En plus, alors que certains parlementaires sont également conseillers municipaux dans le pays, moi je n’assume que ma charge de député. Ce qui permet à d’autres d’avoir eux aussi des responsabilités. Il me paraît bon de rappeler tous ces faits historiques à ceux qui oublient manifestement que j’ai été élu en décembre 2006, et je siège depuis mars 2007, et non depuis 1990. Au-delà de ma personne, il me paraît urgent et fondamental que nous nous attelions, dans l’unité et la cohésion, à mettre en place les mécanismes pour le développement du Komo-Océan.

Nous devons, dans l’unité et la cohésion, accoucher des idées, énoncer des propositions et, in fine, concrétiser tous les projets liés au progrès et au développement du Komo-Océan, dernier-né des départements de la province de l’Estuaire, mais qui n’en compte pas moins des potentialités touristiques et économiques.
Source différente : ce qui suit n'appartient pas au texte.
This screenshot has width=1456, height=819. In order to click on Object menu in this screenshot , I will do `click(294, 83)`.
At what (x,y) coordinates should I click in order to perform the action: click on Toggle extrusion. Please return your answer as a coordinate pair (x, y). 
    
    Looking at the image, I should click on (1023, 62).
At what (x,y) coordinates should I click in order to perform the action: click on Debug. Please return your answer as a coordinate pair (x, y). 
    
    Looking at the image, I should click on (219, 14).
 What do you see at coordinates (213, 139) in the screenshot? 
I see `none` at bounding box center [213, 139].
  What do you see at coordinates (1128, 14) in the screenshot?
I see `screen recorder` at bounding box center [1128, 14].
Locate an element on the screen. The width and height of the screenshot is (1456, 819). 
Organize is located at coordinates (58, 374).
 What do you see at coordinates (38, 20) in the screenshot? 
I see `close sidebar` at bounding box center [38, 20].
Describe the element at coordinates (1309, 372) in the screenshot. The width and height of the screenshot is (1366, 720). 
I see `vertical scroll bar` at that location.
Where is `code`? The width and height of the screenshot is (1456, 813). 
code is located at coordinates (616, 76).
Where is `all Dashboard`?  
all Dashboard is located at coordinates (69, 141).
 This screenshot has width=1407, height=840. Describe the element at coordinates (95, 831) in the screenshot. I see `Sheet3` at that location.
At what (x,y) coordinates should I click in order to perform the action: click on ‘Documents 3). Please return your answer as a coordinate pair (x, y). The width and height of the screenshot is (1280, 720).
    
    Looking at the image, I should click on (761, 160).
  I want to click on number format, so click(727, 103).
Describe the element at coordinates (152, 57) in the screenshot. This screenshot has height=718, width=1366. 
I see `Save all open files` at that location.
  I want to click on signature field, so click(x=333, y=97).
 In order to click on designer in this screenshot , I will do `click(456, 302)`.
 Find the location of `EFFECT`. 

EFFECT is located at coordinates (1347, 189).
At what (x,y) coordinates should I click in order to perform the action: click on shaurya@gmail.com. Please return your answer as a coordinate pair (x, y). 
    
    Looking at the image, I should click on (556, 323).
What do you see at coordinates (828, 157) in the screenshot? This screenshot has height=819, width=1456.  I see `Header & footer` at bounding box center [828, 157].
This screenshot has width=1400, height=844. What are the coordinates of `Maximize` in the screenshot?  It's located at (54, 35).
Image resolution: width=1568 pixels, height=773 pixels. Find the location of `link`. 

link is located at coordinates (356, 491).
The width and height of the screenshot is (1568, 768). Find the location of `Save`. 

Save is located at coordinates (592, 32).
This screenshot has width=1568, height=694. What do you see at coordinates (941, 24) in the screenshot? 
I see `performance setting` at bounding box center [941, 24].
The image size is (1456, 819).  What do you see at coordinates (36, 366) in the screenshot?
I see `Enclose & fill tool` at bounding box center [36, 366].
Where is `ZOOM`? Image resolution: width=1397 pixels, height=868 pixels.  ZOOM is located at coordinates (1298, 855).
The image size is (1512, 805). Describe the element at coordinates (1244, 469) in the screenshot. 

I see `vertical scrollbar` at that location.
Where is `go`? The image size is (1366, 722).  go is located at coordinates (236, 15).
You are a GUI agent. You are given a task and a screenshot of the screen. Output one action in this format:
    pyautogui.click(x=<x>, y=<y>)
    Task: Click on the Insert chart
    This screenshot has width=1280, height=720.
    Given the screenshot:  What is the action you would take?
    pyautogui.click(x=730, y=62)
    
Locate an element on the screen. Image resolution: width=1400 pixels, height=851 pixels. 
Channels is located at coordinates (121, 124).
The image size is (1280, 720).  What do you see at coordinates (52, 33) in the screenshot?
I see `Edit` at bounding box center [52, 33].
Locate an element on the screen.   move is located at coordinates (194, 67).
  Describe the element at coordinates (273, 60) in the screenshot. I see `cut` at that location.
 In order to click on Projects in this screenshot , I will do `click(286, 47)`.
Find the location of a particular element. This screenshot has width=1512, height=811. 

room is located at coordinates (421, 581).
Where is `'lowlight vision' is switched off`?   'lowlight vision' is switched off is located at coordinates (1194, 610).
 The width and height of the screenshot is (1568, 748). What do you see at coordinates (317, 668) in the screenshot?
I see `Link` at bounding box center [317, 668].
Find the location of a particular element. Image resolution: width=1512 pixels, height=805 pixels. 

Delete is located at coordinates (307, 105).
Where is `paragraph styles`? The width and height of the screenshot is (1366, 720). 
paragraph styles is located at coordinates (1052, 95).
La dernière grande initiative du chef de l’Etat, le Fonds d’initiative départementale (FID), va nous y aider. Comme nous l’avons fait avec Jean-Pierre Nzoghe Nguema, Adrien Nguema Mba, François Mendome Nze lorsqu’ils nous représentaient à l’Assemblée nationale, avec les présidents successifs du Conseil départemental, avec les maires successifs de Ndzomoe, avec nos Sénateurs, allons-y à l’essentiel pour la prospérité du Komo-Océan. Que notre parti, le PDG, demeure fort et uni dans le département du Komo-Océan derrière le Distingué Camarade Président Ali Bongo Ondimba. En félicitant les militants de base, ces chevilles ouvrières, pour le travail abattu avec efficacité, je lance cet appel à l’unité à mes frères et sœurs, à mes fils et filles. Mettons en exergue tout ce qui nous rend forts.